De Inwijkeling: afdalen in de cultuurkloof

Omdat ik precies vijf jaar, twee maanden en 25 dagen in België woon een nieuwe serie: De Inwijkeling.

Het woord woordenboekrelatie nam ik op in mijn actieve woordenschat toen ik in 1992 verkering had met een Engelsman. Dat het woord dertien jaar later nog veel meer van toepassing zou zijn op mijn relatie met iemand die theoretisch dezelfde taal spreekt, zag ik niet aankomen. De eerste maanden gingen zo.
Hij: ‘Mag ik uw tas?’
‘Ik vind het zo raar dat je u tegen me zegt.’ Ik geef mijn tas.
‘Nee, niet uw sakosj, uw tas.’
‘Zeggen jullie geen tas tegen een tas?’
Hij pakt mijn koffiekopje. ‘Dit ís een tas.’
En dat om de drie zinnen. Ik geef grif toe: dat schept geen band.

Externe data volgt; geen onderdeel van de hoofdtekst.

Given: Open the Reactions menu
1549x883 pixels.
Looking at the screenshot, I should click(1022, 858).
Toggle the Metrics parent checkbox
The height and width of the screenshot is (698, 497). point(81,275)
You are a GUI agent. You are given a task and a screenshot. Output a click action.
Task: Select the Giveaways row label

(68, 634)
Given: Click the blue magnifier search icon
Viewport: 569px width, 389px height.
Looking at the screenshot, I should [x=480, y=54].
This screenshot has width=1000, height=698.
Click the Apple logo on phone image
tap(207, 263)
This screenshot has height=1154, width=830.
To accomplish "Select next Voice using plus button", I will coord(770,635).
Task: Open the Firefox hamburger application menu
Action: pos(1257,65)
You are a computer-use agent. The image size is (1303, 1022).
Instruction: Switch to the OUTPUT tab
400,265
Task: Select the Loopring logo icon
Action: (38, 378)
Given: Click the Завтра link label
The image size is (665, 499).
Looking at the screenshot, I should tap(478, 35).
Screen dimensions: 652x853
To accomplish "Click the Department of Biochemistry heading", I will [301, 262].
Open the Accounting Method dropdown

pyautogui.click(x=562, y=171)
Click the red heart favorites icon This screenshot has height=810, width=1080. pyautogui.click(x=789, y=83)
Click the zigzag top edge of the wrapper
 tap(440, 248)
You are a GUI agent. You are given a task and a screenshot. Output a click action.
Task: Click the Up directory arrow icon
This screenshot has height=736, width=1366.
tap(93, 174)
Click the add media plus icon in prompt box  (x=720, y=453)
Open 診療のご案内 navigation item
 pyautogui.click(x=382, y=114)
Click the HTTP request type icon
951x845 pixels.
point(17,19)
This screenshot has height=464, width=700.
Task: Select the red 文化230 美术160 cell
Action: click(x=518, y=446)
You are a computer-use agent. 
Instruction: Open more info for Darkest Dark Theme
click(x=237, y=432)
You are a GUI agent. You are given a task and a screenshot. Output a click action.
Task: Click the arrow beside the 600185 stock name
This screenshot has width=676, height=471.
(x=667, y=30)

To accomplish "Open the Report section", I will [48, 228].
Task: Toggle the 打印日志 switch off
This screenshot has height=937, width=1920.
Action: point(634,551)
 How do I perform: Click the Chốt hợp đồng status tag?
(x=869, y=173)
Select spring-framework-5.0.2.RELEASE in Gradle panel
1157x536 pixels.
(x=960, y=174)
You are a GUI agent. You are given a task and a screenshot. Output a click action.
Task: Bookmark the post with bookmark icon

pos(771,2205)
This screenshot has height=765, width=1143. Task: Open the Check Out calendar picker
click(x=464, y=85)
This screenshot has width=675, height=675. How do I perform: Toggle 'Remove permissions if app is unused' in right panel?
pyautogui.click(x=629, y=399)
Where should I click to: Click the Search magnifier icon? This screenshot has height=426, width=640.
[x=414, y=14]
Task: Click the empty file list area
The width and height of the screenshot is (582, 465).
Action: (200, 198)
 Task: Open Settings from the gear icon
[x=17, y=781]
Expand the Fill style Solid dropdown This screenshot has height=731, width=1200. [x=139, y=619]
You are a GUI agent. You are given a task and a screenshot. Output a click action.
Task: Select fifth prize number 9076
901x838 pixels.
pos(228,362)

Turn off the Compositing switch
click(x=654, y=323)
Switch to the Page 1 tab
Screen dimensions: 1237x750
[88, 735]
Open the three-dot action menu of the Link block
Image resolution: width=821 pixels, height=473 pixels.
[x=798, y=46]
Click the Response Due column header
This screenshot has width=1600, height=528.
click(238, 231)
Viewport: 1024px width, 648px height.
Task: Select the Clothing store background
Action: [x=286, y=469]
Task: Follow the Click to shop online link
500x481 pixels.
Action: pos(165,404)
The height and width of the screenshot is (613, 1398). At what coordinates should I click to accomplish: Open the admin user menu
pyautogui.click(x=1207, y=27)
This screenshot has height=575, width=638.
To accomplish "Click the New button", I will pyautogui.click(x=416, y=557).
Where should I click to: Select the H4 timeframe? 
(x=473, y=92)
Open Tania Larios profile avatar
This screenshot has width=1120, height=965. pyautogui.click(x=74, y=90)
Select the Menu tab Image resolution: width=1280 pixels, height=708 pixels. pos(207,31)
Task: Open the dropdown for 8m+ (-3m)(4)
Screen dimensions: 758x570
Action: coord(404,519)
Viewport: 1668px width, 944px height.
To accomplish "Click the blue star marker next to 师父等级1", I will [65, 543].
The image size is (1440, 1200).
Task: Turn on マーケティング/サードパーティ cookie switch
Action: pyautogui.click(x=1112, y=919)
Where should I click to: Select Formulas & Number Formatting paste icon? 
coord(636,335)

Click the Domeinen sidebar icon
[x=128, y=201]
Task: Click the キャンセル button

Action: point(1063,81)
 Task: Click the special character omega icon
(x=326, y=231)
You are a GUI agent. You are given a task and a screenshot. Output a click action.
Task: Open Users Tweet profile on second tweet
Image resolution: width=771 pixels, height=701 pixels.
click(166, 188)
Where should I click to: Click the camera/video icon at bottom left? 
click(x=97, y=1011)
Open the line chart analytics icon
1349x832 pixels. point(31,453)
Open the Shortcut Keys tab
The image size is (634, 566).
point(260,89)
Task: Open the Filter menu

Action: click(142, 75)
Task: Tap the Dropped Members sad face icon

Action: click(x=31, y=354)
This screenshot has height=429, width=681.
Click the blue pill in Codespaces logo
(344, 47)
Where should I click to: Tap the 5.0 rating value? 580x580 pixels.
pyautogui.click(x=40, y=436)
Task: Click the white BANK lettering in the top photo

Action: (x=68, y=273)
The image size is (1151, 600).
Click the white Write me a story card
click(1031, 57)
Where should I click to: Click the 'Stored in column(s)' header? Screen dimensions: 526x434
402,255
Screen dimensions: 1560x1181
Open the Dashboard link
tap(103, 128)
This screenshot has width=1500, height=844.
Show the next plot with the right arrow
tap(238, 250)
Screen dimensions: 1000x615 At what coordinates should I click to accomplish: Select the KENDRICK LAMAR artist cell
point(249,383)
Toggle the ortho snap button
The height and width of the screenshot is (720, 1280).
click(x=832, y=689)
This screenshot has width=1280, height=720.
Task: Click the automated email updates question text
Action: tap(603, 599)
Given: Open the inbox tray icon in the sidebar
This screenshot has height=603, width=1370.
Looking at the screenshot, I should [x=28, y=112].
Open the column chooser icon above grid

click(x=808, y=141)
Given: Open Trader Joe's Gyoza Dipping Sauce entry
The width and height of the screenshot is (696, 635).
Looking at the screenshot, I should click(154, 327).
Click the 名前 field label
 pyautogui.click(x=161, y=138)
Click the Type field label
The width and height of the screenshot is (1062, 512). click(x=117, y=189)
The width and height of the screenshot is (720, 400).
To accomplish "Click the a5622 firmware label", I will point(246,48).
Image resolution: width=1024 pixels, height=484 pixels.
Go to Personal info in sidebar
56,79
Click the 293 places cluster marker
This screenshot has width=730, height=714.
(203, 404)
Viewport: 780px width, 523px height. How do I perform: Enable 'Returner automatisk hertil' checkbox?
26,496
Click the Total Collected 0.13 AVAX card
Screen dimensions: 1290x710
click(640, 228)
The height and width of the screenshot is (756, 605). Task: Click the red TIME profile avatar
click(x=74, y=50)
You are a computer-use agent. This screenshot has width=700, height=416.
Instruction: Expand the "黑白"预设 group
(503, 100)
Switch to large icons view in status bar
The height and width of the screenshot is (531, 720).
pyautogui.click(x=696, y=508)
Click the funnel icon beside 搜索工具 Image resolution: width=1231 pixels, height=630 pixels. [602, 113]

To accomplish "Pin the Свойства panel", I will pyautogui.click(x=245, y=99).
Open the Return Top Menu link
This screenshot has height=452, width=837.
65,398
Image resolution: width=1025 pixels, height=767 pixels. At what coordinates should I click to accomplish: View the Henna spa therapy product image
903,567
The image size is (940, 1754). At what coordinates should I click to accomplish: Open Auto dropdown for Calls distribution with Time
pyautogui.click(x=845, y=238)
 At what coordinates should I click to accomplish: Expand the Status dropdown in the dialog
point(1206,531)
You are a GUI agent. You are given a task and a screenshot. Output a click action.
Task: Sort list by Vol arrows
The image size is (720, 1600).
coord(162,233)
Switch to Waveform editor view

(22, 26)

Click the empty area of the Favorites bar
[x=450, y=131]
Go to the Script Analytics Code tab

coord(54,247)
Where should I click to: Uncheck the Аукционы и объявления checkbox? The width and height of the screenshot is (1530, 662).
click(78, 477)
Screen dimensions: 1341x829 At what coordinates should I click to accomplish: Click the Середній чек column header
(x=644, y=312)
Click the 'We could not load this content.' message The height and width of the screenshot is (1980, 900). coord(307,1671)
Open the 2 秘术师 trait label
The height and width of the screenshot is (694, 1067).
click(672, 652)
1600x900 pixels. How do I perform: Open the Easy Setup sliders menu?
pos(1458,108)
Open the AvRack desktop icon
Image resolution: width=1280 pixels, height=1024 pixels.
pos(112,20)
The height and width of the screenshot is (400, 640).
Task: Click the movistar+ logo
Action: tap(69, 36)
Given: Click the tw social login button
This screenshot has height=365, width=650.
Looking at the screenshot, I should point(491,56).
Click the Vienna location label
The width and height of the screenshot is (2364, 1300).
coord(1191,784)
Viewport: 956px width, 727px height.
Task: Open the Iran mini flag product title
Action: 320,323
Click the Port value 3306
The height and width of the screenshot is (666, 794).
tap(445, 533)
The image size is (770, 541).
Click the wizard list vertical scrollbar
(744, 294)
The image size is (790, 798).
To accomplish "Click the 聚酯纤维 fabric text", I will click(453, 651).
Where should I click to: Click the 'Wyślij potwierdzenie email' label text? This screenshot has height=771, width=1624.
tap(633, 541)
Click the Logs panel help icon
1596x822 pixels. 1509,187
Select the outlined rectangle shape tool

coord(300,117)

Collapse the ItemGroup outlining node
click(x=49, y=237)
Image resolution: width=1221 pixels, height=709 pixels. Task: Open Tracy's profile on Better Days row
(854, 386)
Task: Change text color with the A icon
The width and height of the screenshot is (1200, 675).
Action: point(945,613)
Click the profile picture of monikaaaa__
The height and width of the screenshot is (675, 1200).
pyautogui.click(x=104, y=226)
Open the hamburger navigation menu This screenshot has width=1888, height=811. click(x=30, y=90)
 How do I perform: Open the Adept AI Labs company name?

Maar gelukkig hadden we onze leeftijd mee. Geboortejaar 1974. Hij was ooit ook een jojoër, hij neuriede soms per ongeluk The Final Countdown en hij wist exact hoe snel de DeLorean moest gaan op het moment dat de kerktoren geraakt werd (88 miles per hour). Dat schiep een band. Na een huwelijk met iemand die twintig jaar ouder was, wist ik dat op waarde te schatten.

En zo lieten we ons met onze klimgear zakken in het cultuurkloofje. ‘Wat zeg je, een sjabrang?’ En het dan weer goed maken door samen luchtgitaar te spelen op The Last Splash van de Breeders. ‘Jullie zeggen soms wel drie keer ‘gaan’ in een zin!’ En dan zand erover door samen uit te rekenen in welk jaar we onze eerste ET-action man kregen. ‘Da ga nie me mij. Jullie hebben de t gewoon afgeschaft!’ En dan toenadering zoeken door te schetsen hoe we ooit rondliepen met hetzelfde haar (lang bruin), dezelfde bril (rond, groot) en de zelfde trui (zwart, slobber).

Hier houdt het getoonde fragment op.